*Aim*: Can you turn every line of the records below into a numbered list, dropping the blank lines?

*Records provided*:

--------------------

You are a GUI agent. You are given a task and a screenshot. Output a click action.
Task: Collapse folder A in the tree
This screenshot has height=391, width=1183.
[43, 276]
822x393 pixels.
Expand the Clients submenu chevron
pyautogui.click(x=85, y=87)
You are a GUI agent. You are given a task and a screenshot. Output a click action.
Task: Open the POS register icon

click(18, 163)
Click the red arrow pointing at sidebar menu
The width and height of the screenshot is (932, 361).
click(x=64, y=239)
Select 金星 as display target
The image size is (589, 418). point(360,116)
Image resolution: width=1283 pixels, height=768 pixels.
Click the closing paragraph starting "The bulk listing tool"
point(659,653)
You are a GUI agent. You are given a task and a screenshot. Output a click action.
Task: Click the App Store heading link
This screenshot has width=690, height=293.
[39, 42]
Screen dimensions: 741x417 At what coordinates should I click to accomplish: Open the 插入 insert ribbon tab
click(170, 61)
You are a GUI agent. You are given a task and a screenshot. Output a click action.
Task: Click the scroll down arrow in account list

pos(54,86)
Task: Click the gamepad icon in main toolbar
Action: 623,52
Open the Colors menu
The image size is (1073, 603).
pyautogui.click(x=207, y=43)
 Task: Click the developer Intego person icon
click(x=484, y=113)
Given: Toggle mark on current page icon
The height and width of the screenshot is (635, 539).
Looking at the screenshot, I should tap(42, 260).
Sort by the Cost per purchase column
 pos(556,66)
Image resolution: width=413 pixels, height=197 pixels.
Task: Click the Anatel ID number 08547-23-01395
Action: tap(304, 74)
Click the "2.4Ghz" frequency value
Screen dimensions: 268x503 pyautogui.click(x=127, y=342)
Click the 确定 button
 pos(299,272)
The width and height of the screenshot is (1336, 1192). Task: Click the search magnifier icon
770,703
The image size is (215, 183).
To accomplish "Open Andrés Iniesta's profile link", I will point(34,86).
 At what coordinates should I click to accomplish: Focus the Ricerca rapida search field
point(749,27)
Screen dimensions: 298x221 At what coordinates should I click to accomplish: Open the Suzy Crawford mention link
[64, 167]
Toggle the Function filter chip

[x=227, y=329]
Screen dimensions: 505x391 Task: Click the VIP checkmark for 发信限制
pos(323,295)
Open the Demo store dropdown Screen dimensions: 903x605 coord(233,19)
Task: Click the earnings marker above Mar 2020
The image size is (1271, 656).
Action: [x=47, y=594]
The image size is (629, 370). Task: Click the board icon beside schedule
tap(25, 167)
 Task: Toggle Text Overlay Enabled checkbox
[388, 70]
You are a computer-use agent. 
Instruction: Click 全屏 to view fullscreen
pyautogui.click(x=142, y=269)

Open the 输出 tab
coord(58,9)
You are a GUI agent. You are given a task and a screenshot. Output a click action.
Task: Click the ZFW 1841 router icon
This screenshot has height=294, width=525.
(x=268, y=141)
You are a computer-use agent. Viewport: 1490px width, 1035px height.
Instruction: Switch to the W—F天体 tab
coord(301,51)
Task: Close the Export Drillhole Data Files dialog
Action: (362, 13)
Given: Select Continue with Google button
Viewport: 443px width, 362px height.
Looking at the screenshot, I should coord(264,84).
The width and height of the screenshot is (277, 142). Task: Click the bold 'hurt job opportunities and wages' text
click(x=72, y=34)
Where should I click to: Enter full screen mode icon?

--------------------

*Reply to the task*:
1. You are a GUI agent. You are given a task and a screenshot. Output a click action.
2. Task: Collapse folder A in the tree
3. This screenshot has height=391, width=1183.
4. [43, 276]
5. 822x393 pixels.
6. Expand the Clients submenu chevron
7. pyautogui.click(x=85, y=87)
8. You are a GUI agent. You are given a task and a screenshot. Output a click action.
9. Task: Open the POS register icon
10. click(18, 163)
11. Click the red arrow pointing at sidebar menu
12. The width and height of the screenshot is (932, 361).
13. click(x=64, y=239)
14. Select 金星 as display target
15. The image size is (589, 418). point(360,116)
16. Image resolution: width=1283 pixels, height=768 pixels.
17. Click the closing paragraph starting "The bulk listing tool"
18. point(659,653)
19. You are a GUI agent. You are given a task and a screenshot. Output a click action.
20. Task: Click the App Store heading link
21. This screenshot has width=690, height=293.
22. [39, 42]
23. Screen dimensions: 741x417 At what coordinates should I click to accomplish: Open the 插入 insert ribbon tab
24. click(170, 61)
25. You are a GUI agent. You are given a task and a screenshot. Output a click action.
26. Task: Click the scroll down arrow in account list
27. pos(54,86)
28. Task: Click the gamepad icon in main toolbar
29. Action: 623,52
30. Open the Colors menu
31. The image size is (1073, 603).
32. pyautogui.click(x=207, y=43)
33.  Task: Click the developer Intego person icon
34. click(x=484, y=113)
35. Given: Toggle mark on current page icon
36. The height and width of the screenshot is (635, 539).
37. Looking at the screenshot, I should tap(42, 260).
38. Sort by the Cost per purchase column
39.  pos(556,66)
40. Image resolution: width=413 pixels, height=197 pixels.
41. Task: Click the Anatel ID number 08547-23-01395
42. Action: tap(304, 74)
43. Click the "2.4Ghz" frequency value
44. Screen dimensions: 268x503 pyautogui.click(x=127, y=342)
45. Click the 确定 button
46.  pos(299,272)
47. The width and height of the screenshot is (1336, 1192). Task: Click the search magnifier icon
48. 770,703
49. The image size is (215, 183).
50. To accomplish "Open Andrés Iniesta's profile link", I will point(34,86).
51.  At what coordinates should I click to accomplish: Focus the Ricerca rapida search field
52. point(749,27)
53. Screen dimensions: 298x221 At what coordinates should I click to accomplish: Open the Suzy Crawford mention link
54. [64, 167]
55. Toggle the Function filter chip
56. [x=227, y=329]
57. Screen dimensions: 505x391 Task: Click the VIP checkmark for 发信限制
58. pos(323,295)
59. Open the Demo store dropdown Screen dimensions: 903x605 coord(233,19)
60. Task: Click the earnings marker above Mar 2020
61. The image size is (1271, 656).
62. Action: [x=47, y=594]
63. The image size is (629, 370). Task: Click the board icon beside schedule
64. tap(25, 167)
65.  Task: Toggle Text Overlay Enabled checkbox
66. [388, 70]
67. You are a computer-use agent. 
68. Instruction: Click 全屏 to view fullscreen
69. pyautogui.click(x=142, y=269)
70. Open the 输出 tab
71. coord(58,9)
72. You are a GUI agent. You are given a task and a screenshot. Output a click action.
73. Task: Click the ZFW 1841 router icon
74. This screenshot has height=294, width=525.
75. (x=268, y=141)
76. You are a computer-use agent. Viewport: 1490px width, 1035px height.
77. Instruction: Switch to the W—F天体 tab
78. coord(301,51)
79. Task: Close the Export Drillhole Data Files dialog
80. Action: (362, 13)
81. Given: Select Continue with Google button
82. Viewport: 443px width, 362px height.
83. Looking at the screenshot, I should coord(264,84).
84. The width and height of the screenshot is (277, 142). Task: Click the bold 'hurt job opportunities and wages' text
85. click(x=72, y=34)
86. Where should I click to: Enter full screen mode icon?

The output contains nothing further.